Citing “unreliable or unverifiable” trial data, U.S. regulators declined to approve Johnson & Johnson’s ($65; JNJ) antibiotic ceftobiprole, advising the company to conduct two more studies. J&J is a Long-Term Buy. 


Boeing ($55; BA) won a $750 million contract with the U.S. Air Force to upgrade and maintain the B-52 bomber’s weapons system. Boeing is rated Neutral.


Bristol-Myers Squibb ($26; BMY) reduced its 2009 earnings outlook by $0.25 per share to $1.75 to $1.80, reflecting the Mead Johnson Nutrition ($45; MJN) spin-off. Bristol-Myers is rated Neutral.


CVS Caremark ($33; CVS) plans to stock the swine-flu vaccine in more of its pharmacies, coinciding with government efforts to encourage more Americans to get inoculated. CVS is a Focus List Buy and a Long-Term Buy.


Pfizer ($19; PFE) halted a late-stage study that combined older lung-cancer therapies with the experimental drug figitumumab, two months after the company closed patient enrollment due to safety concerns. Pfizer is rated Neutral.

Senate passes health-reform bill

The U.S. Senate passed a 10-year, $871 billion health-care reform bill that looks like a trimmed-down version of the U.S. House’s $1.1 trillion version approved in November. The Senate legislation is projected to insure more than 30 million additional Americans and promises to be the biggest expansion of health coverage since Medicare was formed in 1965. The Senate and House must now draft a compromise, and President Obama could sign the final bill this month.

Health-care companies stand to gain millions of new customers, but the measure also subjects them to new taxes and other fees. The drug industry agreed to pay $80 billion in taxes over the next 10 years, though it could be forced to renegotiate its share of the burden, possibly paying up to $20 billion more.

The Senate version includes a provision to delay taxes on insurers and device makers by one year. Taxes for insurers amount to about $70 billion. Both bills propose to prevent insurers from allocating more than 15% or 20% of revenue to administrative costs and profits.

The bill provides a framework for implementing biosimilar drugs, though the patent shelter of 12 years extends much longer than the range of five to seven years proposed by the Obama Administration. Overall, the bill looks like good news for Focus List Buy Hospira ($51; HSP), a producer of copycat versions of biotech medications in Europe. But for most generic drugmakers looking for provisions that would boost the use of traditional generics, the bills offer little balm.
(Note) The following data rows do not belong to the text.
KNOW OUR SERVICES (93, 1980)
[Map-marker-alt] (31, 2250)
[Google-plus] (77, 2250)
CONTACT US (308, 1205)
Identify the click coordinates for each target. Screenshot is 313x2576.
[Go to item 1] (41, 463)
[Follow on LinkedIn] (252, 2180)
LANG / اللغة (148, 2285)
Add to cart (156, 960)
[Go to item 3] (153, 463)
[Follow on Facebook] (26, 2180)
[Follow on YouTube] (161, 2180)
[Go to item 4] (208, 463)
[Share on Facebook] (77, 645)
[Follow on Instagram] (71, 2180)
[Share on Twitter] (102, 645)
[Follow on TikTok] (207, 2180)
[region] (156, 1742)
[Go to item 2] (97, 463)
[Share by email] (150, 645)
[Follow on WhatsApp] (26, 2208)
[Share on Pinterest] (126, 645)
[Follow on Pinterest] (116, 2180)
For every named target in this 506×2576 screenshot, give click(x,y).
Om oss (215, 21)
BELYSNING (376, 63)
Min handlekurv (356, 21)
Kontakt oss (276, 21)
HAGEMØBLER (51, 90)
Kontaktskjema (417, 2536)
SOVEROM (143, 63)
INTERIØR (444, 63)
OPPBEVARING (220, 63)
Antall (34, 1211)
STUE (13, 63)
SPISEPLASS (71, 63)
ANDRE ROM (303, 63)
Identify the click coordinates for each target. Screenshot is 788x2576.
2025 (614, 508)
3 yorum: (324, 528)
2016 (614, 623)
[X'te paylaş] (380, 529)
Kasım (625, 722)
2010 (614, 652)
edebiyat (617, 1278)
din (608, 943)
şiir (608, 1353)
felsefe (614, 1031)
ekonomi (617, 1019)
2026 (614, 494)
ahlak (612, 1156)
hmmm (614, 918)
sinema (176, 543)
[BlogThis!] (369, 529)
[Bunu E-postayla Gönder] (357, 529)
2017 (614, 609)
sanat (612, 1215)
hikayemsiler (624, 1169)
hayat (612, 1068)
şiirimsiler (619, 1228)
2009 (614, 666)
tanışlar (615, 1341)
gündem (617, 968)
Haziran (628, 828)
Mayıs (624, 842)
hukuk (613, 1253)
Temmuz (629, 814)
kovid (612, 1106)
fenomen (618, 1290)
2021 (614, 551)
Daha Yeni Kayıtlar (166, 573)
The effect on traditional drugmakers is difficult to determine. Will the costs of extra taxes and possible price caps offset the increase in customers? Only time will tell. The biggest issue for health insurers revolves around the creation of a public insurance plan. The Senate bill does not include a public option, but the House bill does, and nobody knows how the compromise bill will shake up. For now, investors should feel comfortable buying Hospira and our other recommended health-care stocks. It is too early to either rejoice or panic, as the final legislation could wind up drastically different than either current bill.

  RANK CHANGES
No changes were made this week in Dow Theory Forecasts.